The company declined a request for an interview about their qualifications to conduct the Arizona audit.

“By contractual agreement, we are unable to speak with the press regarding this topic until the audits are complete,” CyFIR Chief Product Officer John Irvine said.

The company was involved in discovering and investigating a high-profile cyberattack on the U.S. government several years ago.

In 2015, the Wall Street Journal reported Cotton’s affiliated company, CyTech Services, discovered that a federal database was breached while it was performing a demonstration for the U.S. Office of Personnel Management, or OPM, which maintains employee records and background checks for the government. It was performing the demonstration with its software, CyFIR Enterprise.
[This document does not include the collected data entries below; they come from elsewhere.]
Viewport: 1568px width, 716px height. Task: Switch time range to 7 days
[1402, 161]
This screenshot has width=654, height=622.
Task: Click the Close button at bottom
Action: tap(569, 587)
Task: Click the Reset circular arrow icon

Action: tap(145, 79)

Cotton told the Journal that the company was running a diagnostic on the OPM network and discovered malware, which OPM later said it had previously discovered on its own.

CyFIR, upon the federal government’s request, began “providing significant incident response and forensic support to OPM related to the 2015 incident,” according to a subsequent report on the events from the House Oversight and Government Reform Committee.
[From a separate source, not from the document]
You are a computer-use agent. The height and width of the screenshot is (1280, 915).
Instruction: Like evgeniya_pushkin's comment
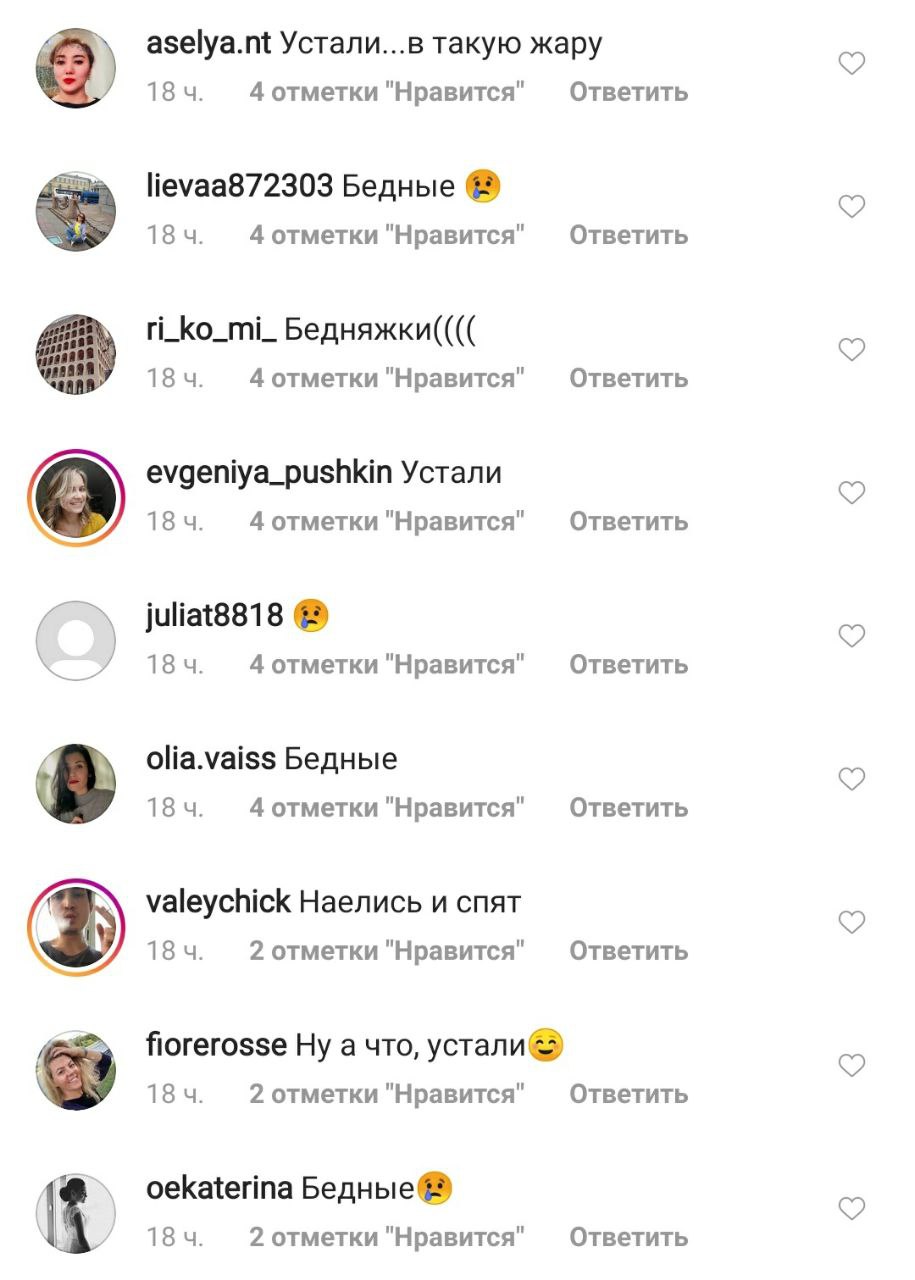pos(851,493)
CyFIR has continued to work with the federal government since then.

In announcing the hiring, the Senate said members from another one of the firms, Wake Technology Services, have performed hand-count audits in Fulton County, Pennsylvania, and in New Mexico, and have assisted in election fraud investigations since the 1990s.

Neither Wake Technology Services nor Digital Discovery responded to inquiries from The Republic.

What the companies were hired to do
The Senate said the scope of work includes scanning all of the ballots, a full manual recount of the 2.1 million ballots cast in the election, auditing the registration and votes cast as well as the vote counts and the electronic voting system.

Fann said Senate leadership will not have direct involvement in the audit and that the firms will issue a report in about 60 days.

It remains unclear whether the Senate will take custody of the county's ballots or if the county will retain control of them.

Fann said that the Senate does not yet have an agreement with Maricopa County on whether the work will happen at county facilities.

"We'd rather keep everything secure where it is so there are zero questions about chain of custody," said Fann, R-Prescott.

Democrats: 'It's about undermining the will of the voters'
Fann has argued that the audit is merely meant to allay concerns about the last election after former President Donald Trump disputed his defeat.

"This is not about overturning an election," Fann said on Wednesday. "This is 100% about instilling confidence in our elections."

But many Republican lawmakers who have pushed for an audit had also called for overturning the results altogether. They have not waited for the outcome of the Senate's review to promote a range of conspiracy theories about the election.

"What are we doing other than just undermining the past election and voter confidence?" Senate Minority Leader Rebecca Rios, D-Phoenix, said after the firms were selected.

Steve Gallardo, the only Democrat on the county board of supervisors, has argued the Senate is trying to undermine the results of the election after Republicans lost the presidential race here, along with a U.S. Senate seat.

"This isn’t about finding the truth. It’s about undermining the will of the voters. This is about not liking the results of the election. You lost the election. Deal with it," Gallardo said at a press conference outside the Capitol last week.

The county already has performed several audits of the election, including a hand count of ballots required under state law and logic and accuracy tests on the voting machines. The audits showed that votes were counted correctly and machines were not tampered with.

Under pressure from the Senate to do more, the county also hired two independent firms to conduct a thorough examination of the voting machines.

The auditors found that the election was sound. The county used certified equipment and software, no malicious hardware was found on voting machines, the machines were not connected to the internet, and the machines were programmed to tabulate ballots accurately, according to a letter from county election directors to the supervisors.